Коллегам Земмельвейса сама мысль о том, что врач может стать причиной смерти пациента, казалась кощунственной или в лучшем случае глупой. Земмельвейса называли «дураком, который выдумывает разную чепуху вместо того, чтобы заниматься делом».
Давайте вспомним, что все это происходило в культурной Вене в середине просвещенного XIX века, а не в Древней Спарте… Уму непостижимо, но никто из врачей не удосужился вникнуть в то, что говорил Земмельвейс. Все только смеялись или негодовали.

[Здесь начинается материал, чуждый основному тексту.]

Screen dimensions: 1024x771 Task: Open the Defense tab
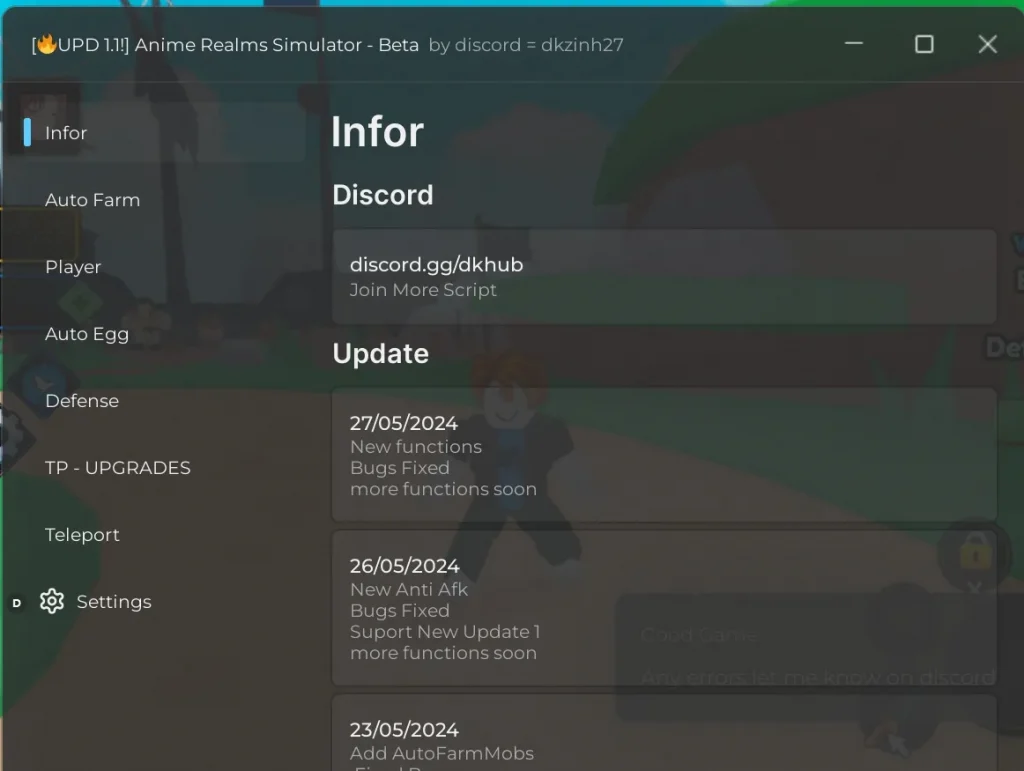(82, 400)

Вдобавок попытка публикации нелицеприятных статистических данных вызвала гнев директора клиники профессора Клейна. В результате Земмельвейс лишился места и был вынужден переехать из Вены в свой родной Пешт (по национальности он был венгром). «Это заставило меня почувствовать себя таким несчастным, что даже жизнь потеряла для меня всякий смысл», — писал впоследствии Земмельвейс. До конца своей жизни он пытался убедить врачей и акушерок в том, что надо мыть руки перед тем, как заниматься пациентками. Земмельвейс издал за собственный счет труд «Этиология
[150], сущность и профилактика родильной горячки», писал статьи, отправлял гневные письма видным европейским акушерам, но так и не смог добиться признания своей правоты. В конце концов у несчастного Земмельвейса развилось психическое расстройство. Умер он в возрасте сорока семи лет в клинике для душевнобольных. Это обстоятельство (пребывание в клинике) окончательно убедило врачебное сообщество в том, что концепция Земмельвейса — чепуха.
А ведь надо было сделать немногое — попробовать то, что предлагал Земмельвейс и сравнить статистику заболеваемости родильной горячкой до внедрения обязательной обработки рук и после нее. Однако же никто не стал этого делать.